Albanese’s team had no excuse. They’d seen what happened to Morrison, and Albanese should have known everything from the price of a litre of petrol to the average variable mortgage rate from the major banks and everything in between.
Most gaffes don’t have much impact, and certainly not as much as journalists think. Voters sense the gotcha nature of such questions, to the extent that they’re paying any attention. But journalists seem to think there’s some magical cadre of undecided voters stroking their chins and checking the transcripts of every campaign media conference in order to assess who has gaffed the most before deciding whom to support.
But the nature of Albanese’s stumble is genuinely weird. Who does not know that the Reserve Bank of Australia has interest rates set at 0.1%? Apart from anything else, it’s an almost comically absurd level to anyone old enough to remember the late 1980s, as Albanese is. And who doesn’t know that unemployment is verging on record lows?
Both figures are central to two Labor campaign themes around wages growth and cost-of-living pressures, since low unemployment is yet to translate into higher wages and the likely imminent rise in interest rates from near-zero is going to inflict damage on the household budgets of mortgage holders.
For someone engaged in serious debate wages, household incomes and cost-of-living pressures, not knowing such basics is inexplicable.
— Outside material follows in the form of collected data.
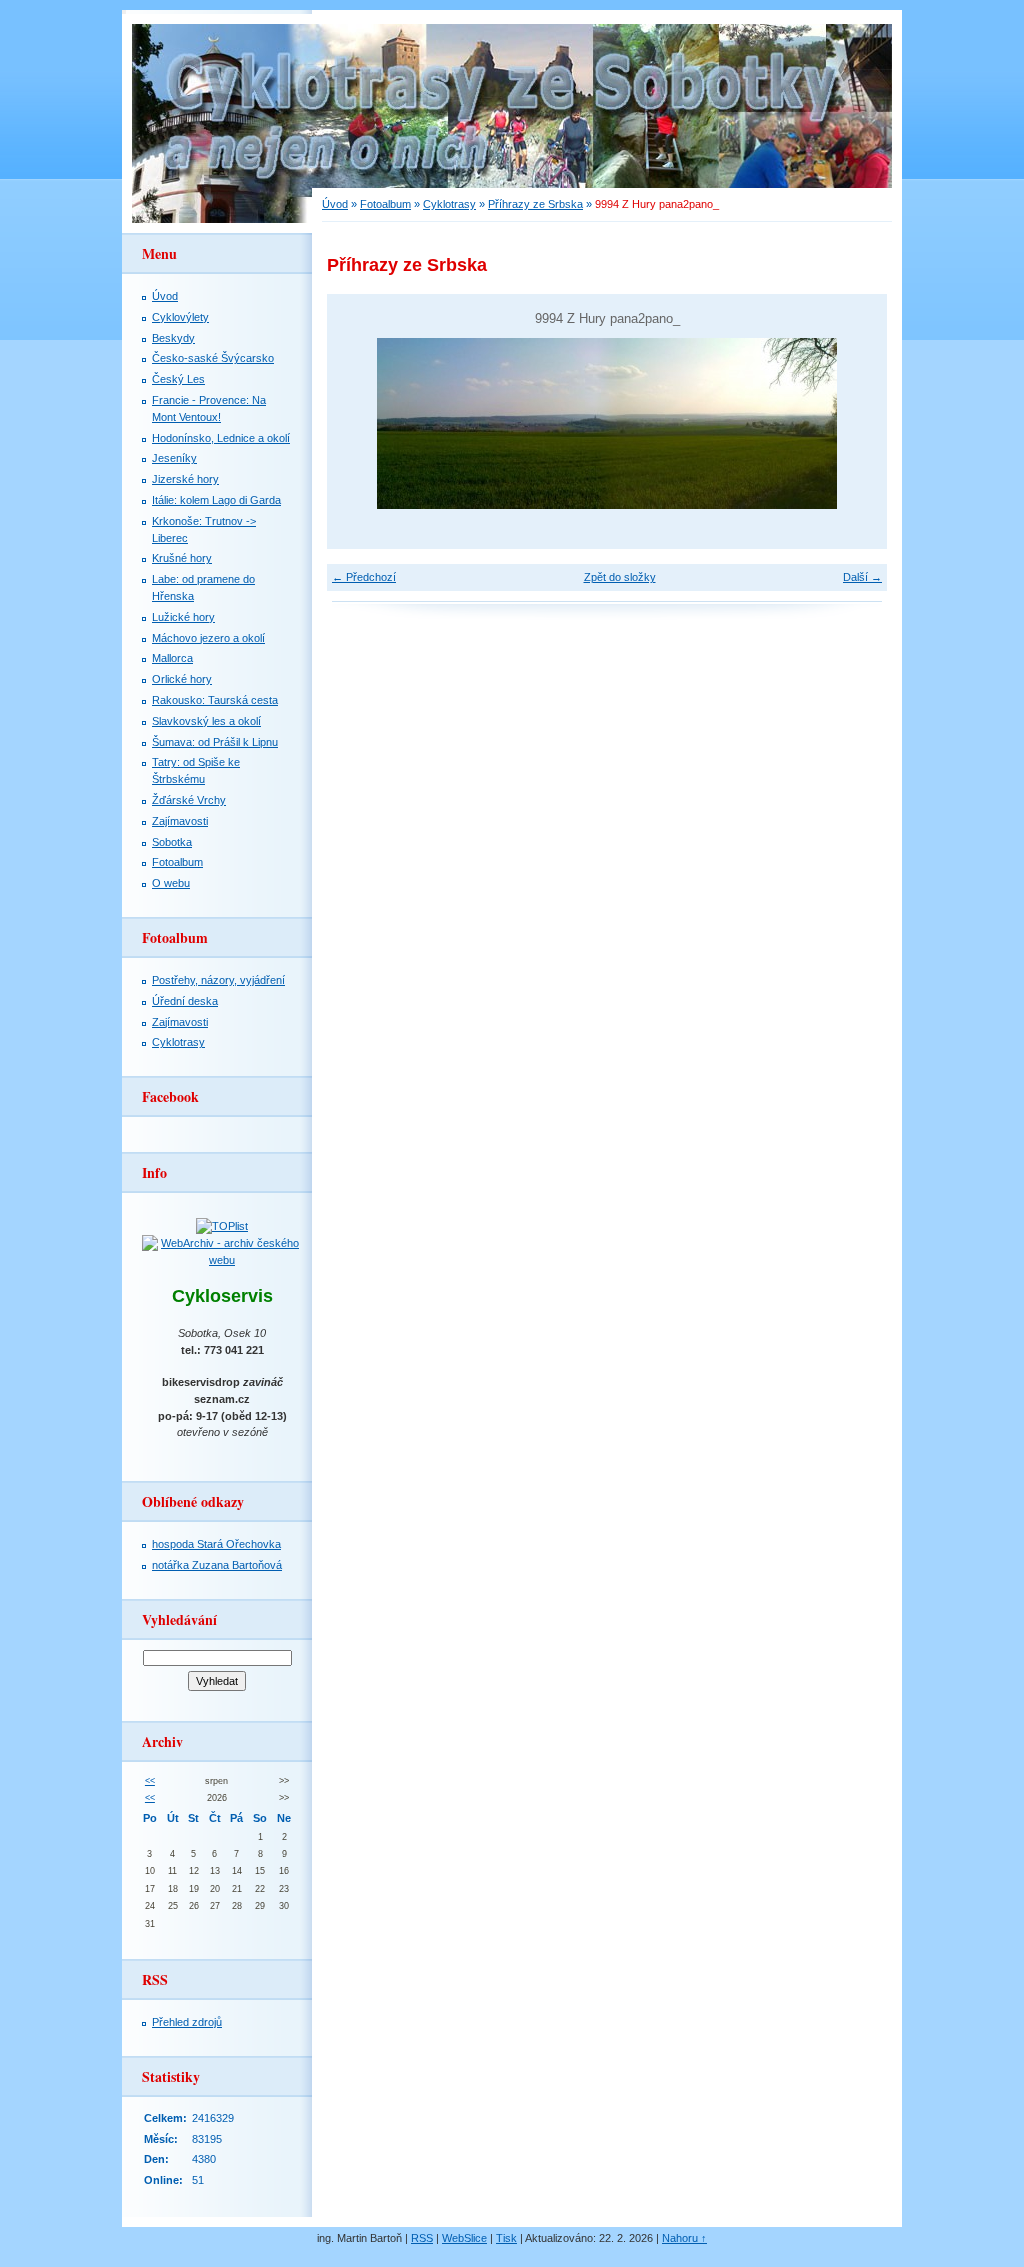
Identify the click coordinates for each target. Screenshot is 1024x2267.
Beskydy (173, 338)
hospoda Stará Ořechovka (216, 1544)
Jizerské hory (185, 479)
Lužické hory (183, 617)
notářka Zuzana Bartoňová (217, 1565)
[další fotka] (854, 423)
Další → (862, 577)
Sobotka (172, 842)
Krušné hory (182, 558)
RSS (422, 2238)
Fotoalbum (385, 204)
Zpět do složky (620, 577)
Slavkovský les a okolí (206, 721)
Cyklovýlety (180, 317)
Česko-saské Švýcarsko (213, 358)
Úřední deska (185, 1001)
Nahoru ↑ (684, 2238)
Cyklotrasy (449, 204)
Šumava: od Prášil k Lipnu (215, 742)
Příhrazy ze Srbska (535, 204)
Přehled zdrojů (187, 2022)
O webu (171, 883)
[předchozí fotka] (359, 423)
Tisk (506, 2238)
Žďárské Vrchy (189, 800)
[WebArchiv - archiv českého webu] (222, 1260)
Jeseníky (174, 458)
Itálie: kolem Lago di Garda (216, 500)
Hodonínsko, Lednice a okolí (221, 438)
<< (150, 1781)
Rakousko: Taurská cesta (215, 700)
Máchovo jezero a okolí (208, 638)
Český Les (178, 379)
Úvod (335, 204)
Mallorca (172, 658)
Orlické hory (182, 679)
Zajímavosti (180, 821)
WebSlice (464, 2238)
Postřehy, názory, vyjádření (218, 980)
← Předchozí (364, 577)
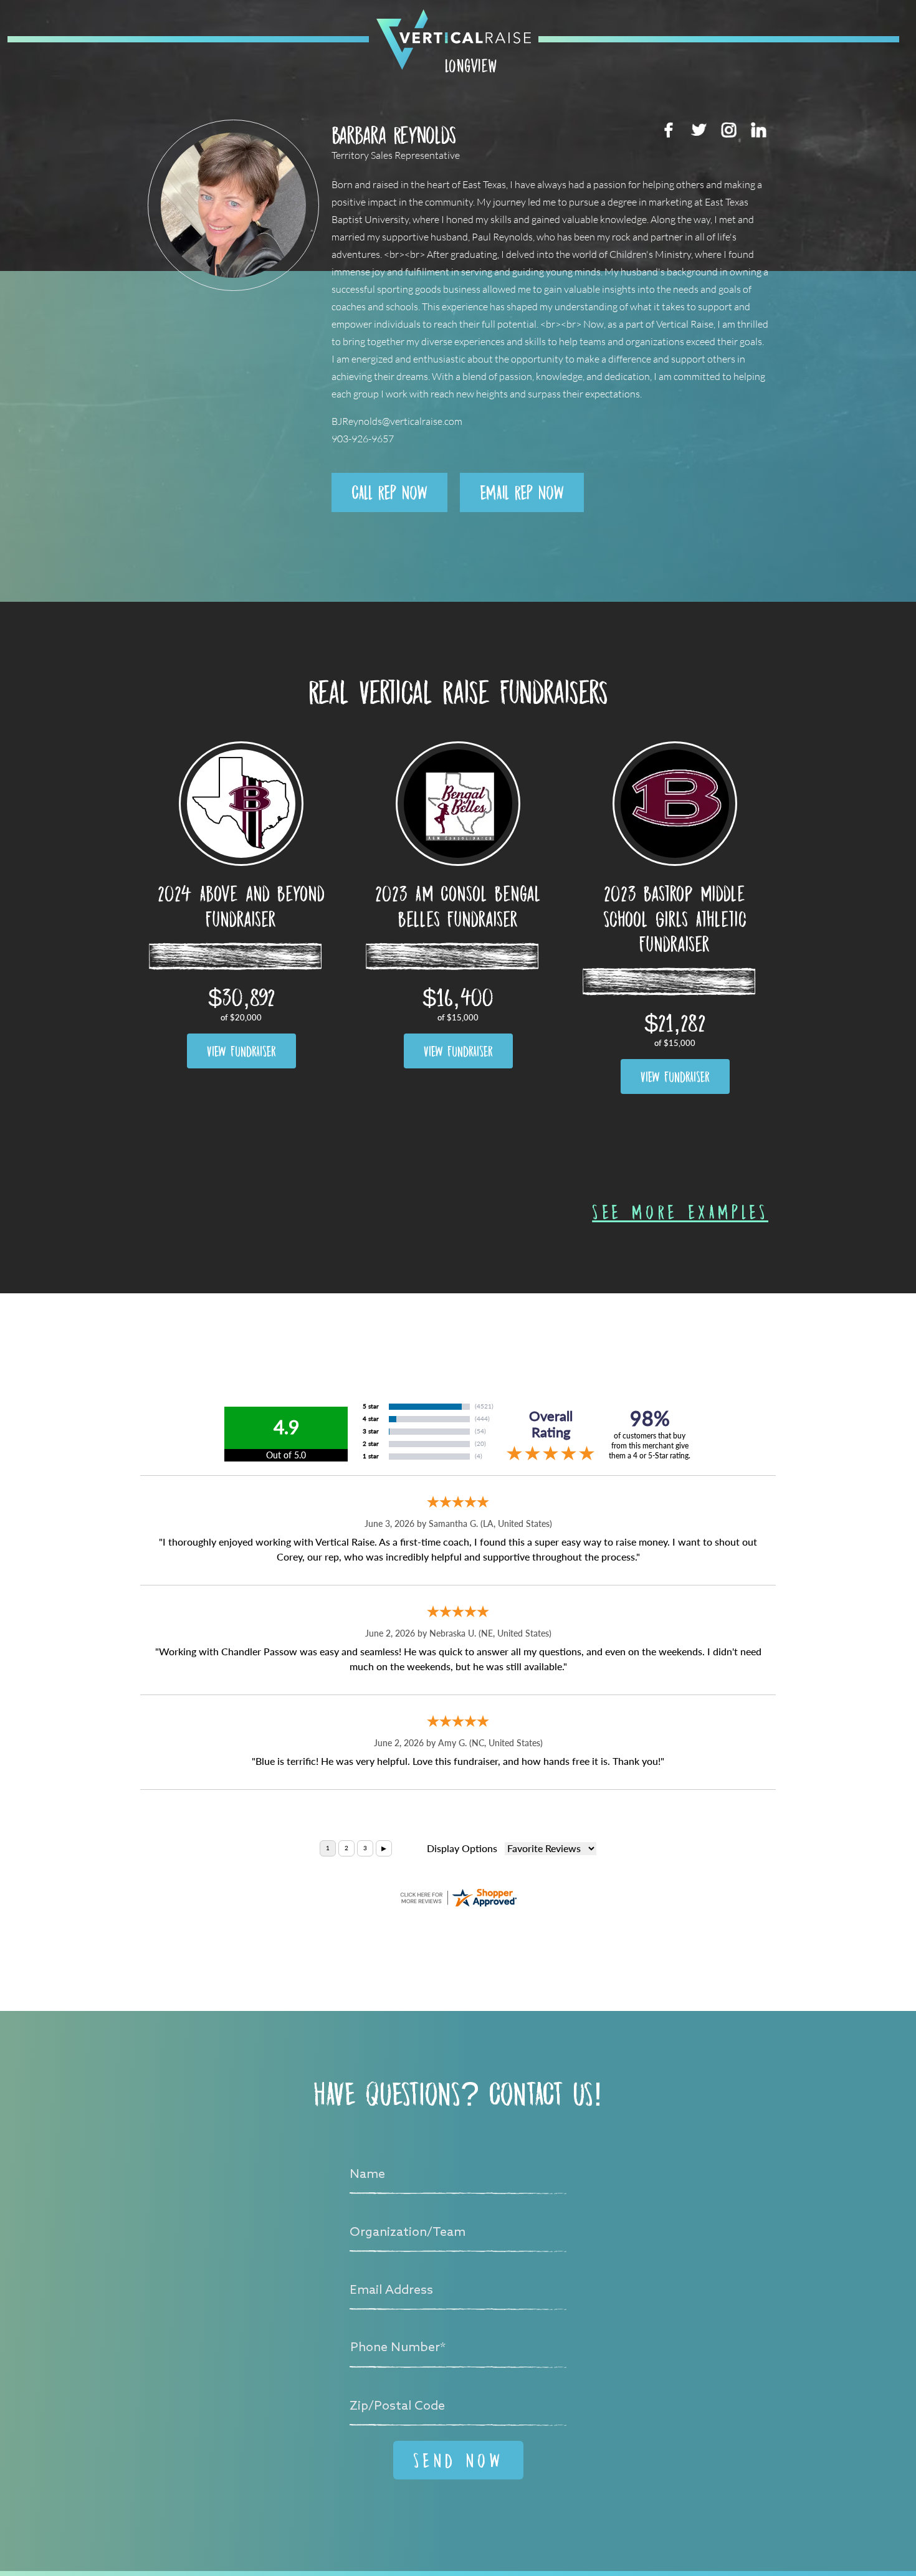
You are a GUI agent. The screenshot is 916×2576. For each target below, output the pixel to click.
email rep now (522, 492)
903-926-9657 (363, 439)
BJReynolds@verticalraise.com (397, 421)
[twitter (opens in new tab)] (698, 130)
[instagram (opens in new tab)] (728, 130)
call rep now (389, 492)
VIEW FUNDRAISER (241, 1051)
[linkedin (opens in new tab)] (758, 130)
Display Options (462, 1849)
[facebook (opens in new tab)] (669, 130)
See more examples (680, 1212)
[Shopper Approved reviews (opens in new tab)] (458, 1897)
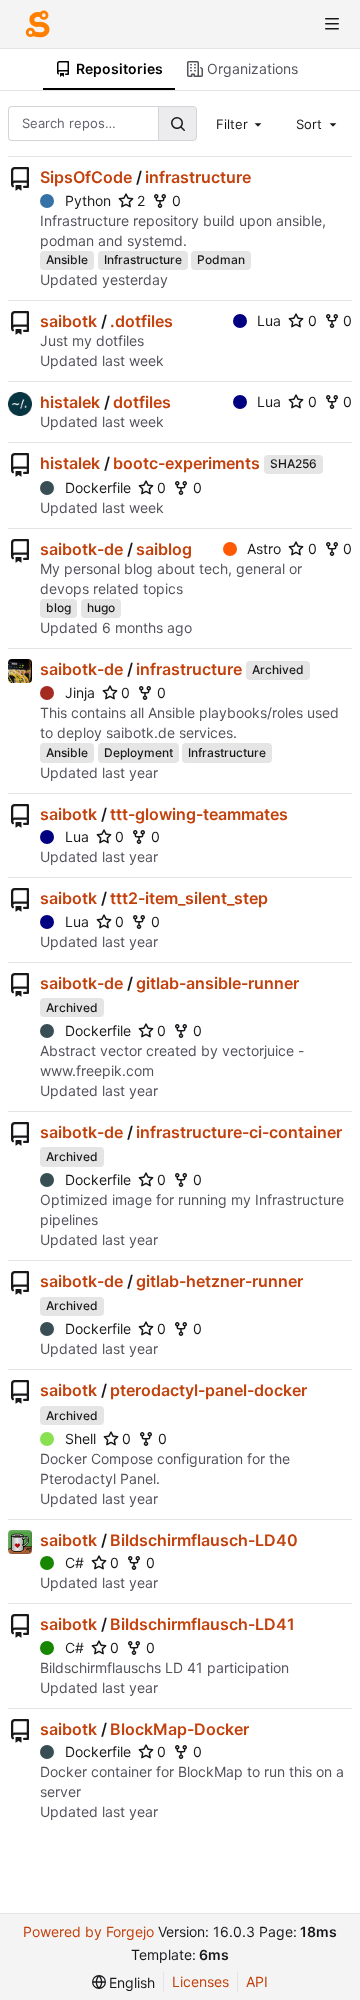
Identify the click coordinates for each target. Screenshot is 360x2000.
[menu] (124, 1982)
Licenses (200, 1981)
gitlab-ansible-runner (217, 983)
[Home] (38, 24)
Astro (264, 548)
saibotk (68, 321)
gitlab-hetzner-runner (219, 1281)
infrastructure (198, 177)
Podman (221, 259)
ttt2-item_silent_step (189, 898)
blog (58, 607)
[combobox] (241, 123)
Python (88, 200)
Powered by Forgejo (88, 1931)
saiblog (164, 549)
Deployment (138, 752)
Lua (269, 320)
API (257, 1981)
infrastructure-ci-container (239, 1132)
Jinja (80, 692)
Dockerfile (98, 487)
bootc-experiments (186, 463)
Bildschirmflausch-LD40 (204, 1540)
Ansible (67, 259)
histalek (70, 402)
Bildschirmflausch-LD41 (202, 1624)
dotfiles (142, 402)
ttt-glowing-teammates (199, 814)
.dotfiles (141, 321)
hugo (101, 607)
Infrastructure (143, 259)
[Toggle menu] (332, 24)
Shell (80, 1438)
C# (74, 1562)
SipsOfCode (86, 177)
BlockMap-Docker (179, 1729)
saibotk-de (81, 549)
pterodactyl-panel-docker (208, 1390)
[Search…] (177, 123)
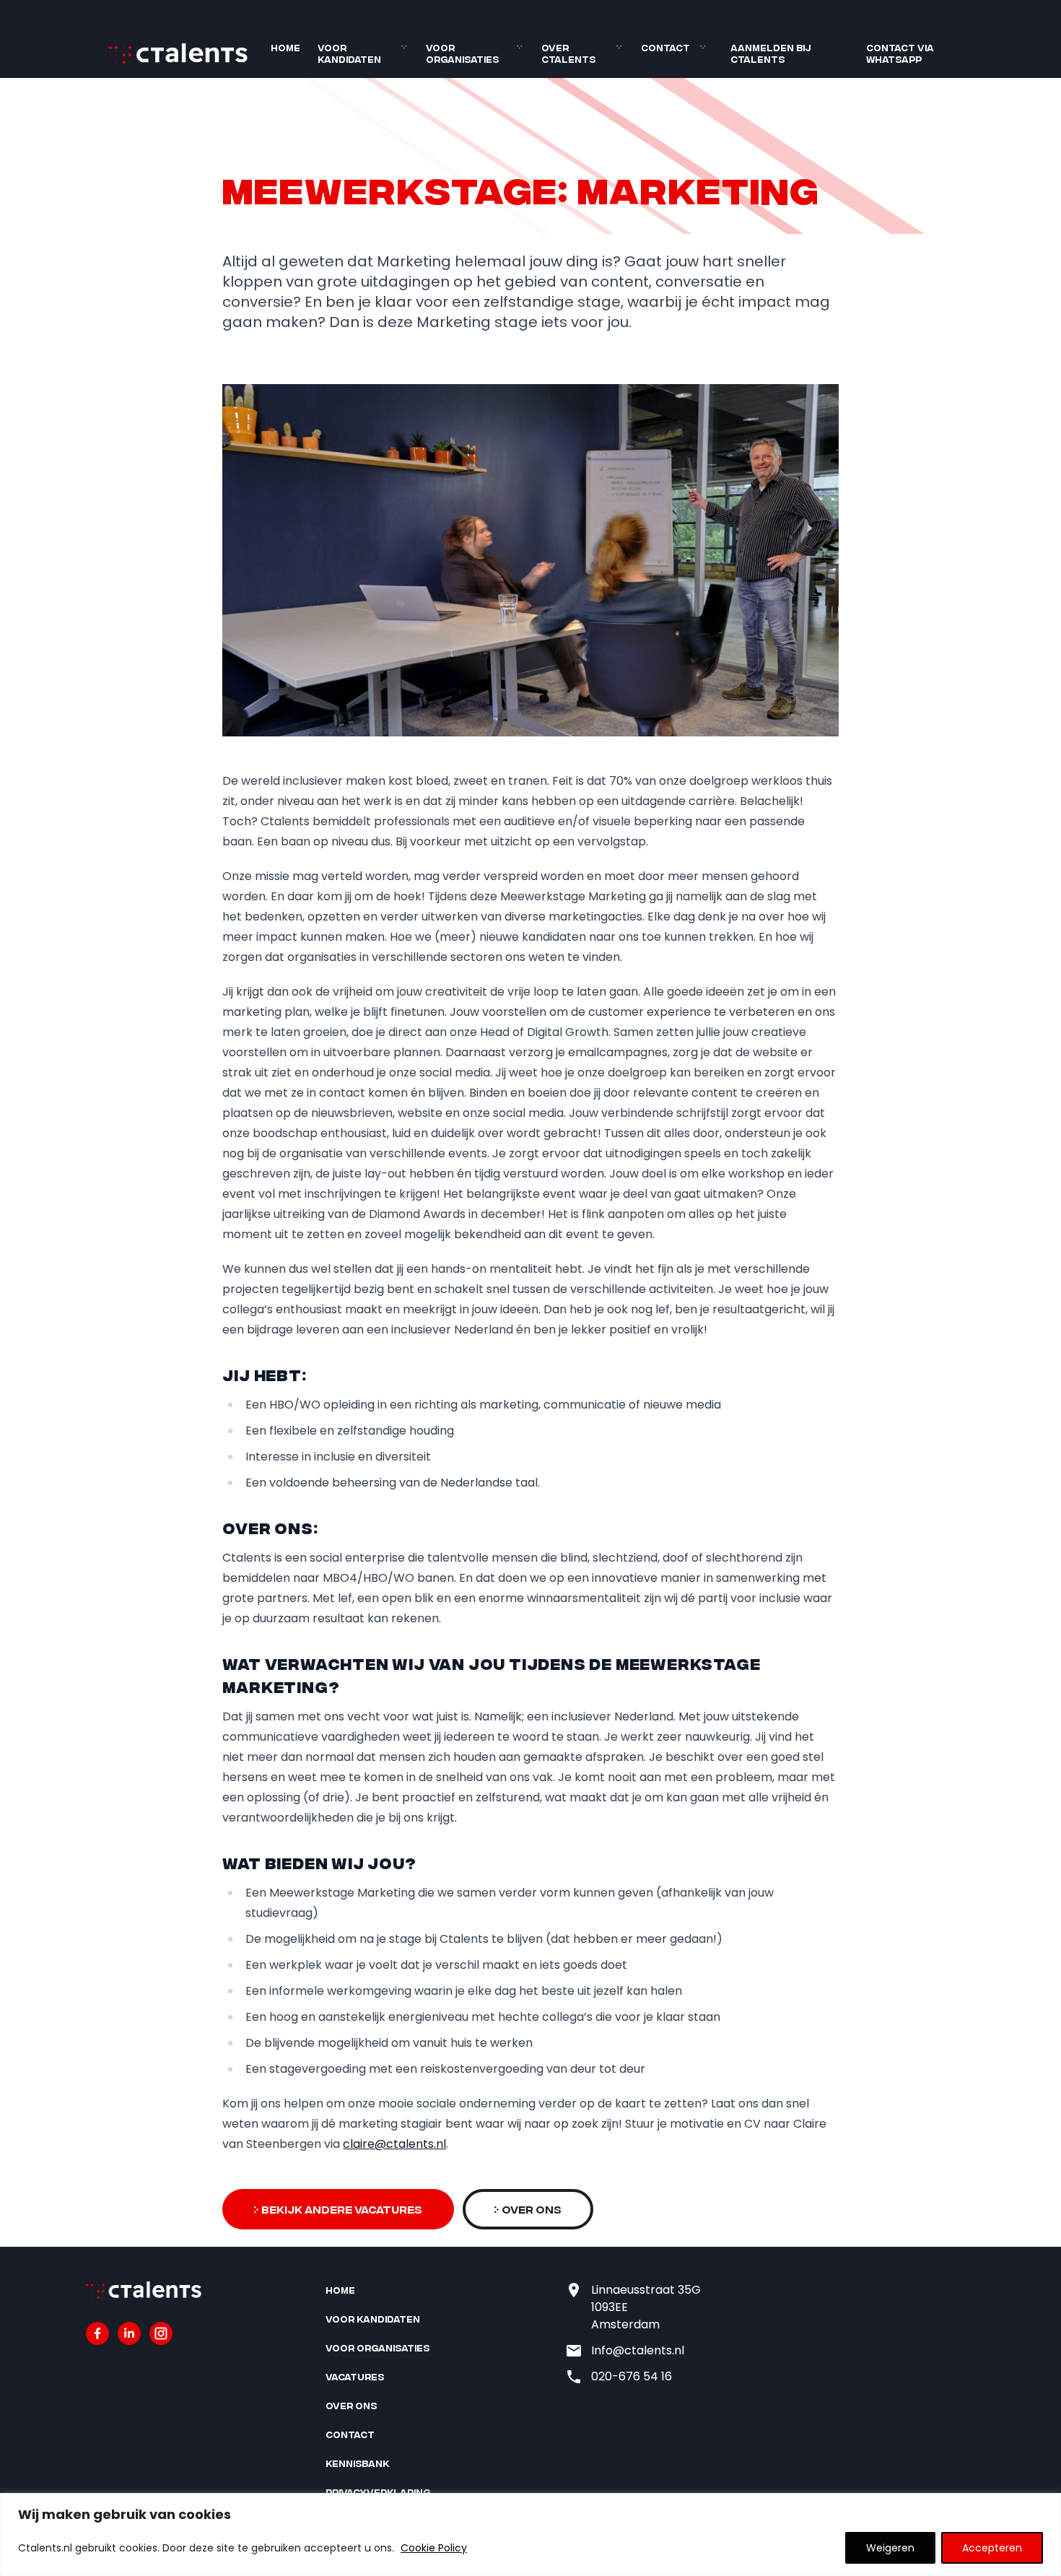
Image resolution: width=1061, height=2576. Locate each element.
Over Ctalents (568, 53)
The Coalition has been trying to pin the label of economic inexperience on Albanese, claiming he’s never delivered a budget before. It’s an asinine argument — how many budgets had Bob Hawke delivered before 1983? For that matter, how many had Tony Abbott delivered in 2013? And yet there was Albanese seeming to give the line substance.
One of the lessons of 2019 for Labor should have been that any complacency will be fatal. There’ll be no cruising to victory. The three biggest media companies in Australia — News Corp, Nine, Seven — are all owned or controlled by Liberal-aligned figures. ABC News is too cowed and craven to be balanced. Labor spokespeople every day walk out into a hostile media environment. And Scott Morrison will say anything he needs to make Labor the subject of the campaign, not himself. He was brilliant at it in 2019 and he’ll do the same all the way to May 21.
Albanese at least owned up to the mistake and didn’t try to avoid blame. That’s better than we’re used to from Morrison, who will never admit to even egregious mistakes or stumbles. But he shouldn’t expect that will win any plaudits for that either. Better that the Labor team does its homework properly in the first place.